■ 书面题目: 请返回下列记录中所有包含字符串“will”的行，逐行照抄，注意区分大小写。

■ 输入记录:
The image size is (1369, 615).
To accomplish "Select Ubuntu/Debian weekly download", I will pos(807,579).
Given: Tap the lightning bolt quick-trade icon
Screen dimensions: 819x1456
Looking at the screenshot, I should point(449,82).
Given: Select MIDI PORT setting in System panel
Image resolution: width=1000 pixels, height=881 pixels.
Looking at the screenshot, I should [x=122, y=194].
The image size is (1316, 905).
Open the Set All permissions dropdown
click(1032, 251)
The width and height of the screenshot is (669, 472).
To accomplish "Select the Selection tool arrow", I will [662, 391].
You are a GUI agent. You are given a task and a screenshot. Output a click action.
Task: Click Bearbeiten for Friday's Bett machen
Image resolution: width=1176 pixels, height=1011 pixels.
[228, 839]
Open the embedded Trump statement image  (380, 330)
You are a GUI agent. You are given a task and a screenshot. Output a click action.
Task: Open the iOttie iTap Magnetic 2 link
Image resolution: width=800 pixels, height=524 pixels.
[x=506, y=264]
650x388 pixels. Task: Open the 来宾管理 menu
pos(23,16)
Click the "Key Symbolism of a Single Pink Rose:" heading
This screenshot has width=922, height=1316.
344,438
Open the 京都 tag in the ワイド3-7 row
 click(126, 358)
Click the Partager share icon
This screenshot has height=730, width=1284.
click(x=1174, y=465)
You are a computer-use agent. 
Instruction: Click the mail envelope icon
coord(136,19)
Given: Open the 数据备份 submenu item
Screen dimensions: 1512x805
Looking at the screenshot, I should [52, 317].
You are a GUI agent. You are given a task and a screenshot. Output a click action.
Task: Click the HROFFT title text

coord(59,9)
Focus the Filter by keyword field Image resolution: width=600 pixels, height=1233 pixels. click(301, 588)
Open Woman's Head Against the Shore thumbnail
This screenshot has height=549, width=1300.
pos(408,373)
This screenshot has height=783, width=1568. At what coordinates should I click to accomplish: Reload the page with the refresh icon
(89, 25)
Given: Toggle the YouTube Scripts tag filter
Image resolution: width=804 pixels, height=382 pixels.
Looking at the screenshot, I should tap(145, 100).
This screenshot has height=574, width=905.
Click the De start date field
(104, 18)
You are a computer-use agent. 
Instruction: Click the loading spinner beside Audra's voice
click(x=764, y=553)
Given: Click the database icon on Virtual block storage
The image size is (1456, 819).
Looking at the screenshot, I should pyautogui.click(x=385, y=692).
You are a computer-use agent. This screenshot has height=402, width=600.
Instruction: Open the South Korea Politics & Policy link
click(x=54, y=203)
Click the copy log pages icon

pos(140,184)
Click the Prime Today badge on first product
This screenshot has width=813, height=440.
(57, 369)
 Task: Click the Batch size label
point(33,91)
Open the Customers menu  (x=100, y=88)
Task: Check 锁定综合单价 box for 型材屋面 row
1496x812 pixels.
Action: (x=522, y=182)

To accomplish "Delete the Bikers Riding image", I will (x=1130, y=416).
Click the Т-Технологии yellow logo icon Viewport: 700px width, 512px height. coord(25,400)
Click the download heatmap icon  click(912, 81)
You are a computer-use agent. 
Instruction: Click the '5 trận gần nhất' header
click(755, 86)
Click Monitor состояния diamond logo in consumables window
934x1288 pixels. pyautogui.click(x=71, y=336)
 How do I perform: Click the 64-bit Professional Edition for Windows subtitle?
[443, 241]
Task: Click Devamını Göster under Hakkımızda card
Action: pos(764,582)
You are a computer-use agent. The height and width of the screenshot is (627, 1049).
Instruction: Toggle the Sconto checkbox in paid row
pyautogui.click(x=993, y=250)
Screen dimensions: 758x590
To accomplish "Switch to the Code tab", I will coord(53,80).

■ 书面作答:
To accomplish "Select Ubuntu/Debian weekly download", I will pos(807,579).
To accomplish "Select the Selection tool arrow", I will [662, 391].
To accomplish "Delete the Bikers Riding image", I will (x=1130, y=416).
To accomplish "Switch to the Code tab", I will coord(53,80).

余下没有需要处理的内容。